#### EXERCISE REQUIREMENTS
Return the records exactly, please. Every line should match.

#### DATA SECTION

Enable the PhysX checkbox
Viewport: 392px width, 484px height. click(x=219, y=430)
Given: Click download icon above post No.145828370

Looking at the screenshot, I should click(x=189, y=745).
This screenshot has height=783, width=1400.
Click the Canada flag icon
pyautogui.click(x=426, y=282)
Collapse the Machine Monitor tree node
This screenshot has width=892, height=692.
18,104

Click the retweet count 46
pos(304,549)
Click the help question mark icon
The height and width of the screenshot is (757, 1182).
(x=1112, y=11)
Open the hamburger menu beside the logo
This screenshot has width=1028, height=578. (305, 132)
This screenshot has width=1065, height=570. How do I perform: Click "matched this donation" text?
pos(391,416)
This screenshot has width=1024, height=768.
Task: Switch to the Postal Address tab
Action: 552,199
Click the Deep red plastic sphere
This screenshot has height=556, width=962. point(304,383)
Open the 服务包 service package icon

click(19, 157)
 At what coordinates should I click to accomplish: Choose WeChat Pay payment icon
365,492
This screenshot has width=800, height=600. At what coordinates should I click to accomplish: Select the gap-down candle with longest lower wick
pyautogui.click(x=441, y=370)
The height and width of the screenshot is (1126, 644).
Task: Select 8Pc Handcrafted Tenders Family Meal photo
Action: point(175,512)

#### ANSWER TO THIS PROBLEM
Enable the PhysX checkbox
Viewport: 392px width, 484px height. click(x=219, y=430)
Given: Click download icon above post No.145828370

Looking at the screenshot, I should click(x=189, y=745).
This screenshot has height=783, width=1400.
Click the Canada flag icon
pyautogui.click(x=426, y=282)
Collapse the Machine Monitor tree node
This screenshot has width=892, height=692.
18,104

Click the retweet count 46
pos(304,549)
Click the help question mark icon
The height and width of the screenshot is (757, 1182).
(x=1112, y=11)
Open the hamburger menu beside the logo
This screenshot has width=1028, height=578. (305, 132)
This screenshot has width=1065, height=570. How do I perform: Click "matched this donation" text?
pos(391,416)
This screenshot has width=1024, height=768.
Task: Switch to the Postal Address tab
Action: 552,199
Click the Deep red plastic sphere
This screenshot has height=556, width=962. point(304,383)
Open the 服务包 service package icon

click(19, 157)
 At what coordinates should I click to accomplish: Choose WeChat Pay payment icon
365,492
This screenshot has width=800, height=600. At what coordinates should I click to accomplish: Select the gap-down candle with longest lower wick
pyautogui.click(x=441, y=370)
The height and width of the screenshot is (1126, 644).
Task: Select 8Pc Handcrafted Tenders Family Meal photo
Action: point(175,512)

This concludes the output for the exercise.